At first glance, Emily appeared to be the poster girl for financial responsibility. She worked hard for her money, and was absolutely committed to setting aside 10 percent of her annual gross income for retirement. Emily was fanatical about tracking her spending. Most importantly, she didn't flinch when forced to make the tough choices required to balance enjoyment today with security tomorrow. After all, Emily had heard over and over about the importance of saving early and often for her future. At age 35, she was rightfully proud of the $100,000 nest egg she had accumulated for her future.
So why isn't Emily a financial role model? The answer may surprise you - it's because Emily kept all of her retirement savings in cold, hard cash. See, it took enormous effort for Emily to save that money up. Consequently, she didn't want to do anything "risky" with it like "buy investments." Instead, she opted to keep the money under her mattress - literally. Upon hearing this, her pal Kiki practically choked on her lunch. Kiki went on to explain to Emily that by retirement age, the "value" of that $100,000 would be closer to $40,000 -- or less than half of what Emily had originally saved. Emily couldn't believe what she was hearing. She thought she was being safe with her money. How on earth could she lose by keeping her money in cash?
The answer is inflation. Inflation is simply a fancy way of saying that prices go up over time. In other words, $1,000 today won't buy nearly the same amount of stuff years down the road when you are ready to retire. How much less will it buy? Well, that depends on how fast prices rise. Over the past couple of decades inflation has averaged around 3 percent a year. This may not sound like much, but if every year prices go up around 3 percent, after 30 years $1,000 will only buy $400 worth of goods and services. It's even possible that going forward inflation could run higher than 3 percent -- thus making that $1,000 "worth" even less than $400 in the future.
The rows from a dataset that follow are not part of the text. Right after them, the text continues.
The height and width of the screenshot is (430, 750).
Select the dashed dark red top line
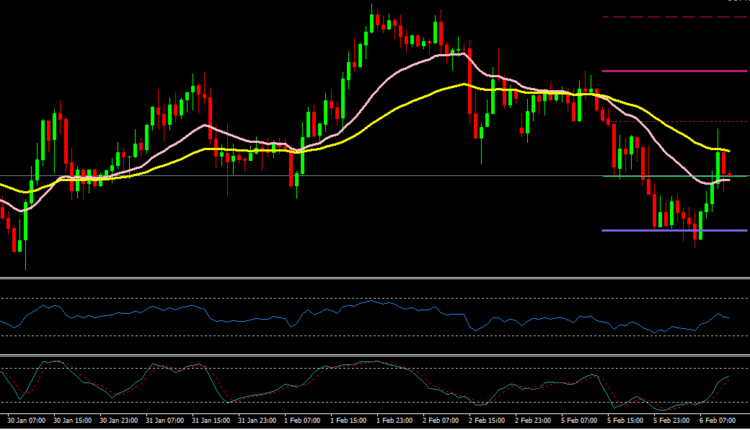tap(675, 17)
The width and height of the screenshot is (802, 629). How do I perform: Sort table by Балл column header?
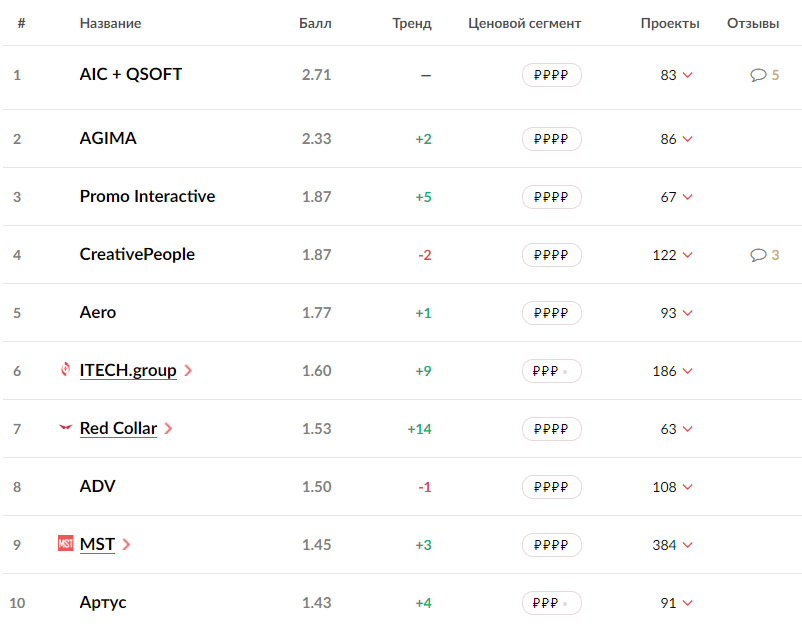(x=315, y=23)
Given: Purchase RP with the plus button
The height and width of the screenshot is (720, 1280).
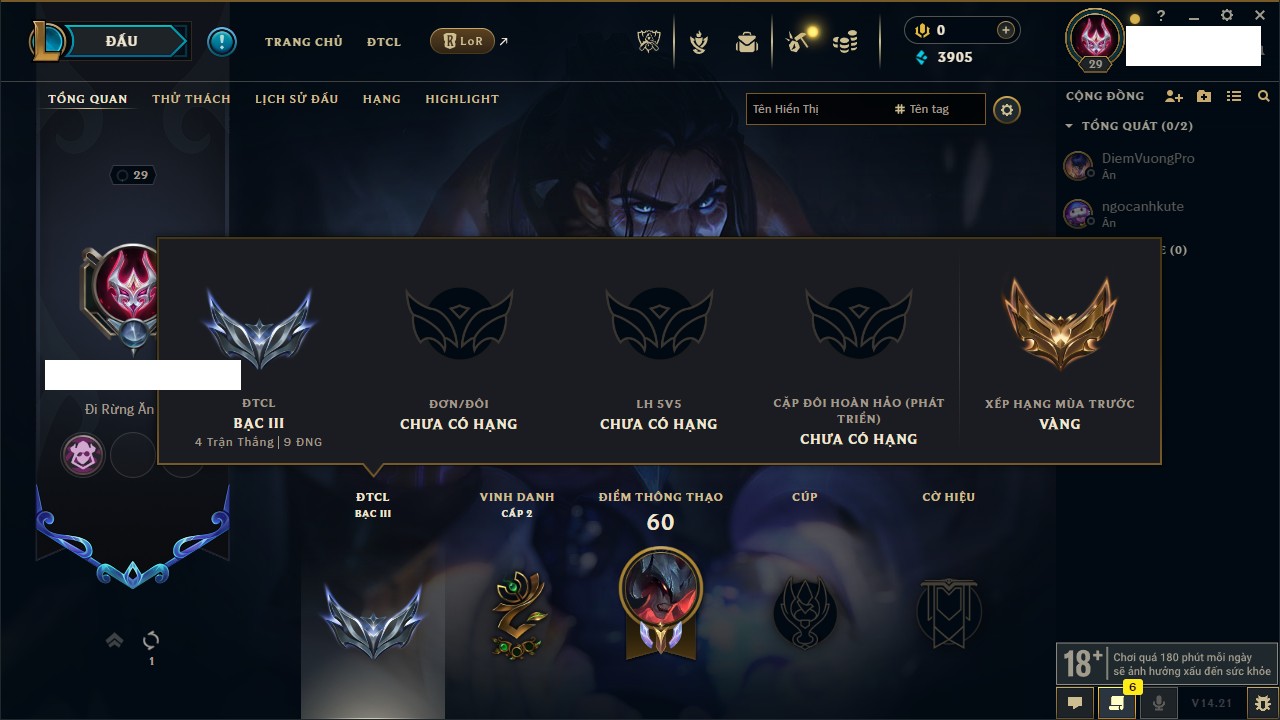Looking at the screenshot, I should [x=1006, y=30].
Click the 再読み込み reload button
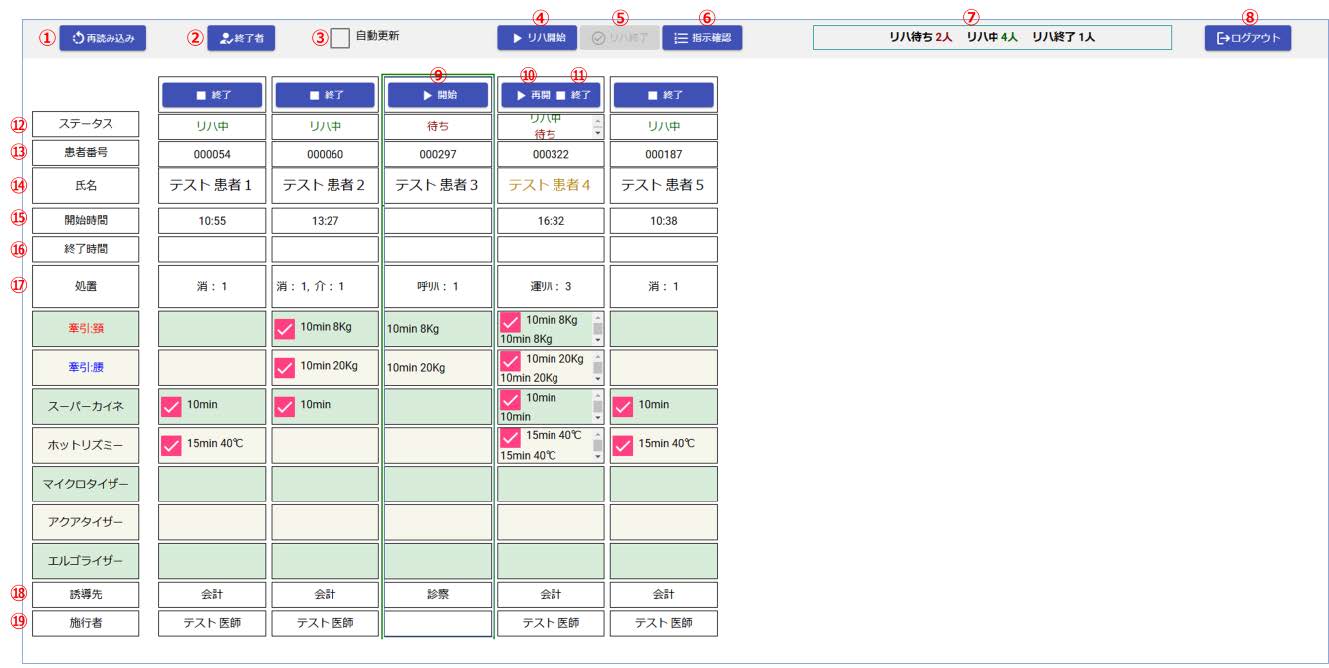This screenshot has width=1329, height=668. [103, 39]
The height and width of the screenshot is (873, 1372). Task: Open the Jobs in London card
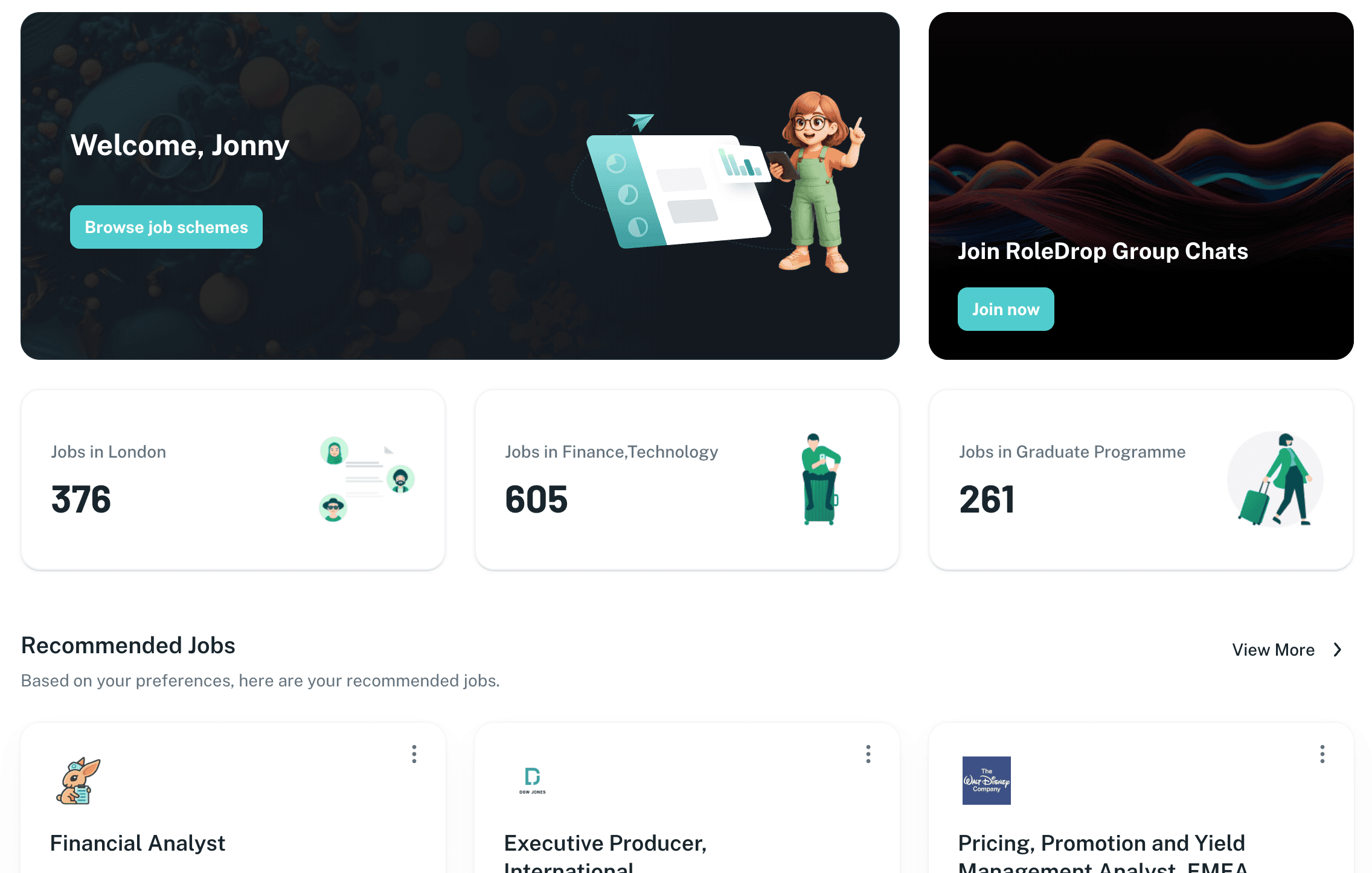pyautogui.click(x=233, y=480)
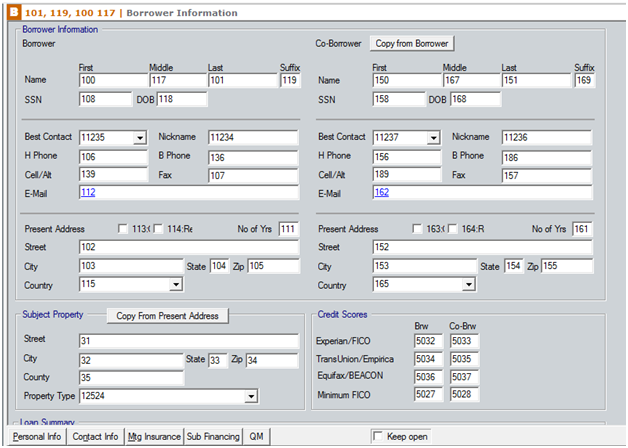Viewport: 628px width, 448px height.
Task: Click the Experian/FICO Brw score field
Action: (429, 340)
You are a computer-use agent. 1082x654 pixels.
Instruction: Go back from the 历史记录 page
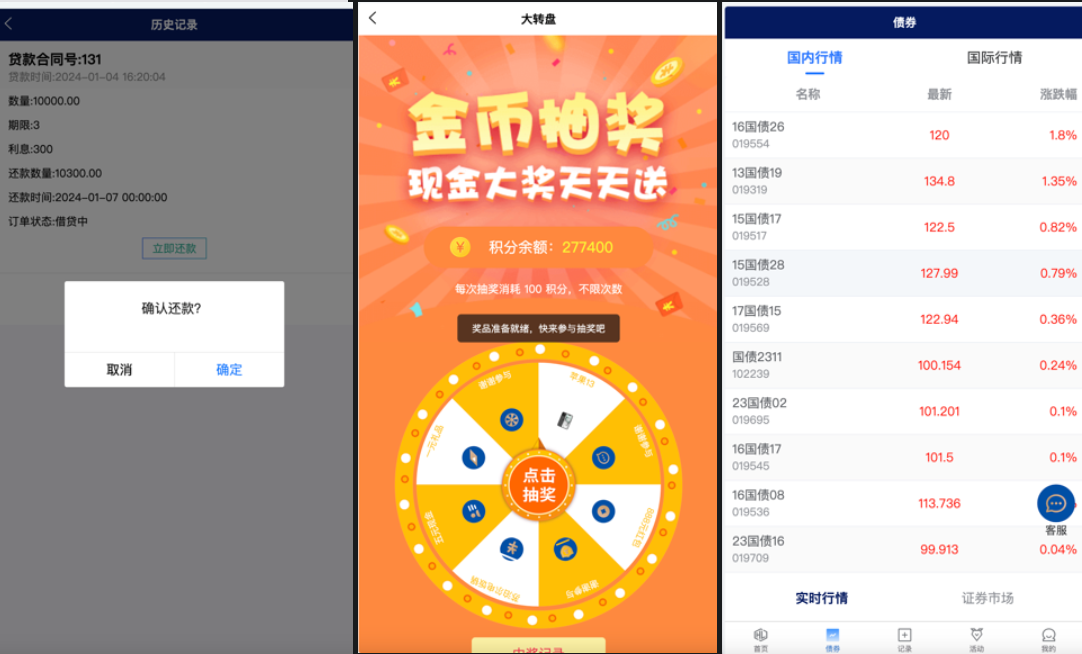[9, 24]
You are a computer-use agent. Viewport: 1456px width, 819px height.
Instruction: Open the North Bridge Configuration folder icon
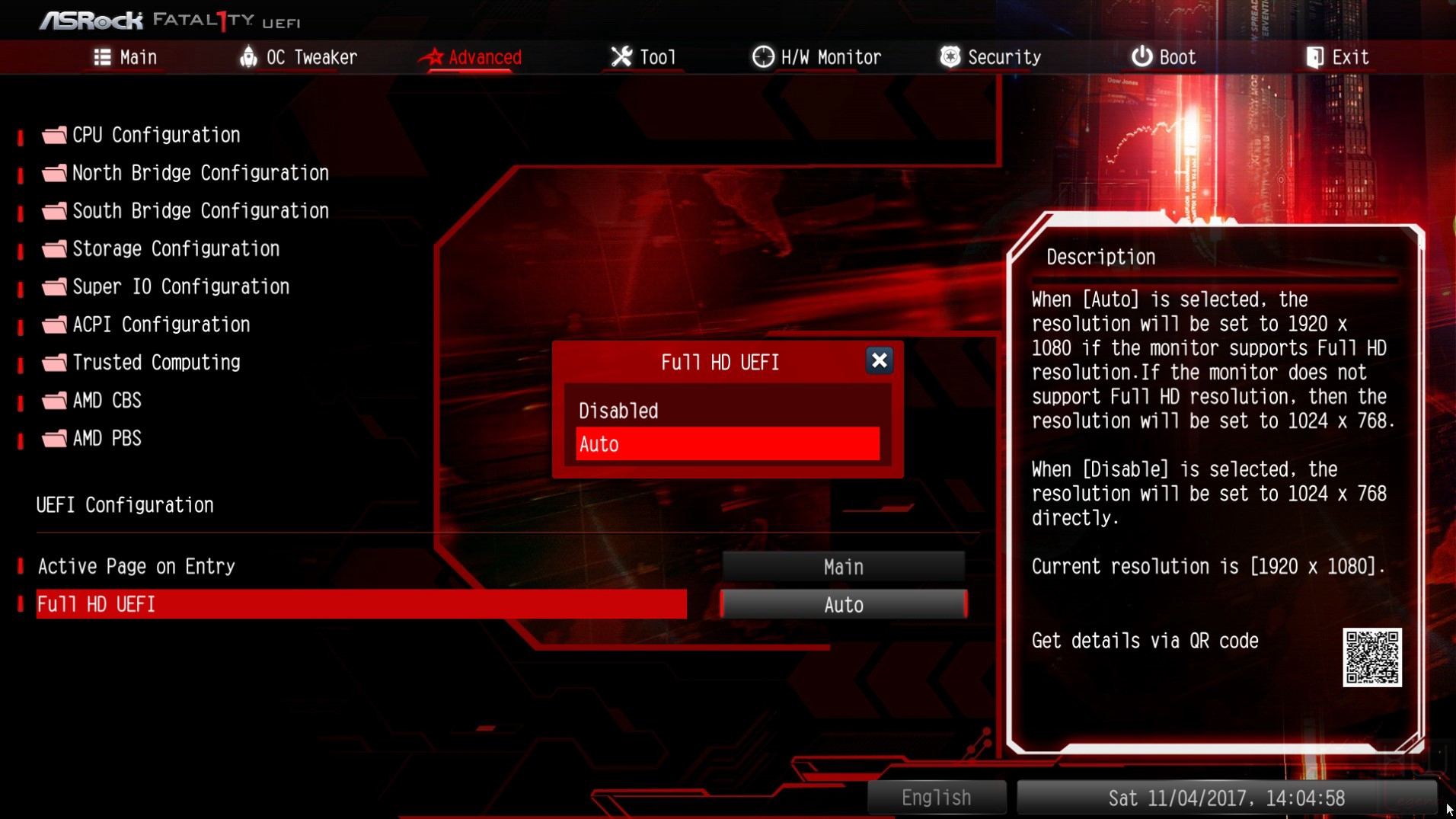coord(54,174)
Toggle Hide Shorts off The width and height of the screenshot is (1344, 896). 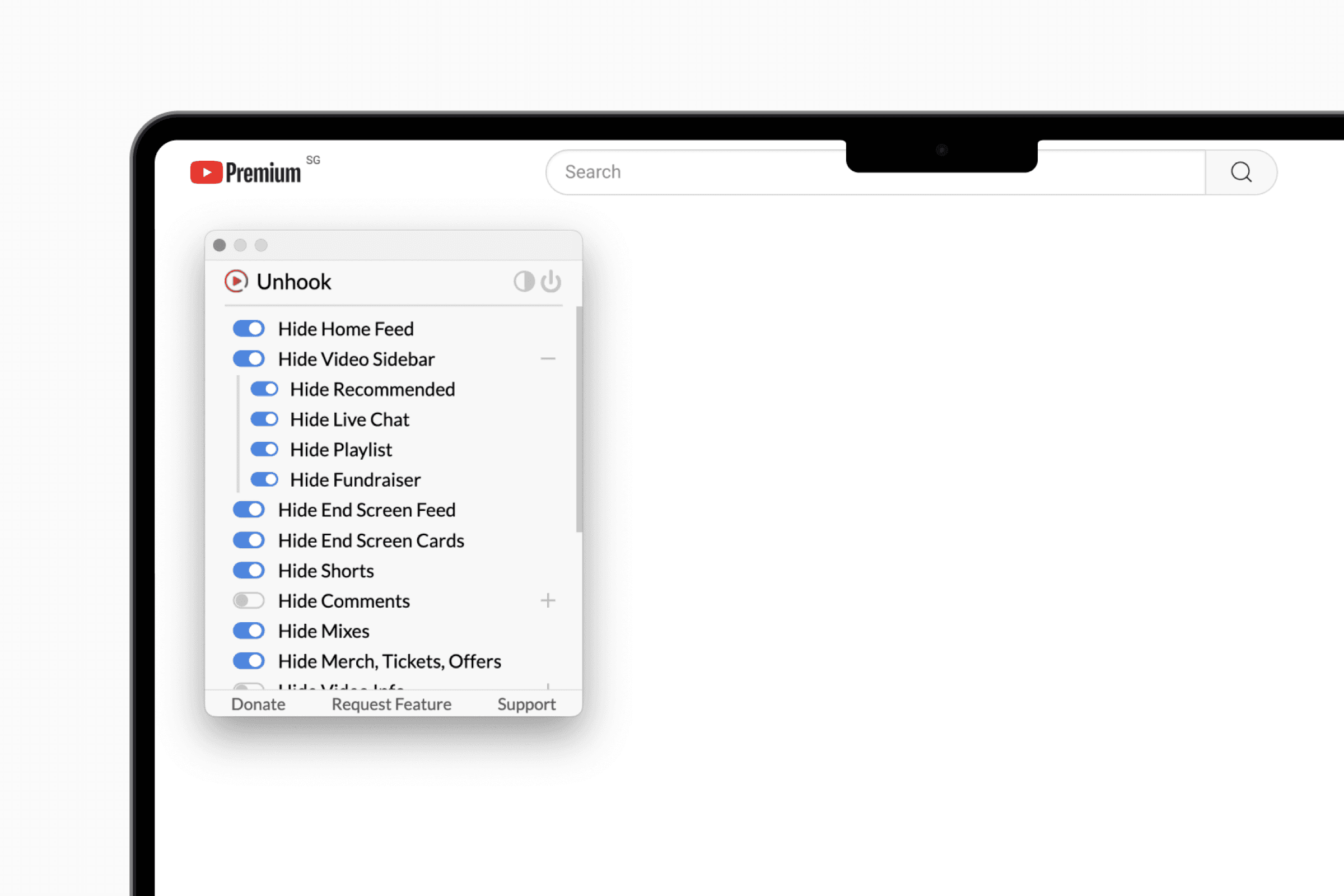(250, 570)
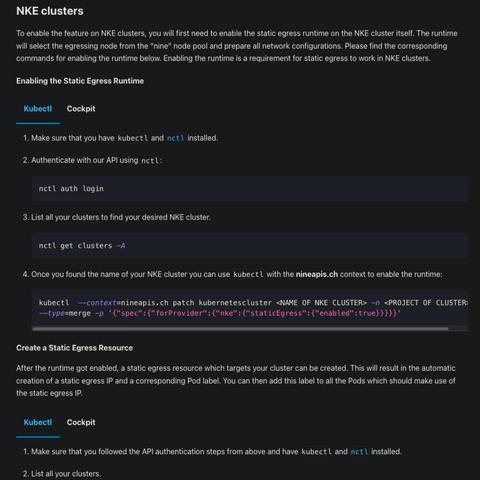Click the 'Enabling the Static Egress Runtime' heading
Viewport: 480px width, 480px height.
[80, 81]
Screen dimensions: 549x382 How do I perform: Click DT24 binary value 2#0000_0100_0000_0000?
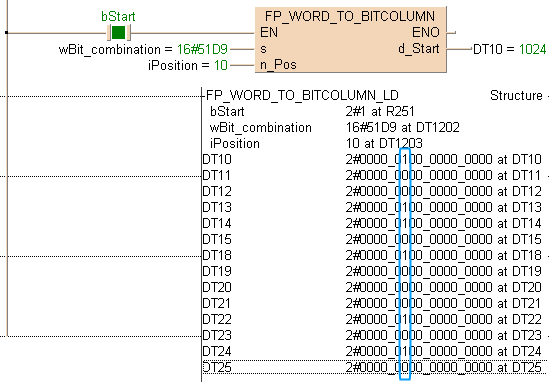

So how do you combat inflation? You do it by investing responsibly. You have three basic choices for investing: stocks, bonds, and real estate. For now, we'll assume that Emily selects stocks for her long-term retirement savings. Over the long run, stocks have gone up an average of 10 percent a year. Why do you care? Well, if you think of inflation as a headwind coming at you at 3 miles per hour and investing in stocks as a tailwind pushing you forward at 10 miles an hour - you'll start to get our drift. Investing is so powerful for your long-term money for two reasons. First, it counteracts the negative effect of inflation. Second, it also provides you the chance to have your money grow so that $1,000 today buys even more than $1,000 of stuff in the future.That said, it's important to note that the 10 percent figure for stocks is a historical average over an 80-year period. There's no guarantee that history will repeat itself. Also, on a year-by-year basis, stocks had a much bumpier ride than the long run historical average of 10 percent. As such, a good rule of thumb is that if you have a moderate risk tolerance, you should only invest money that you do not have to spend for at least five years. Money that you need to spend in the next one to five years is best left in "cash equivalents" like a savings account, money market account/fund, or a CD.
Emily was absolutely stunned to learn that by keeping her money stuffed under the proverbial mattress she was actually increasing - not decreasing - her risk with her long-term nest egg. To say she was grateful to Kiki for giving her a financial wakeup call is an understatement. Now both Emily and Kiki look forward to sipping an ice cold beer on the beach in retirement.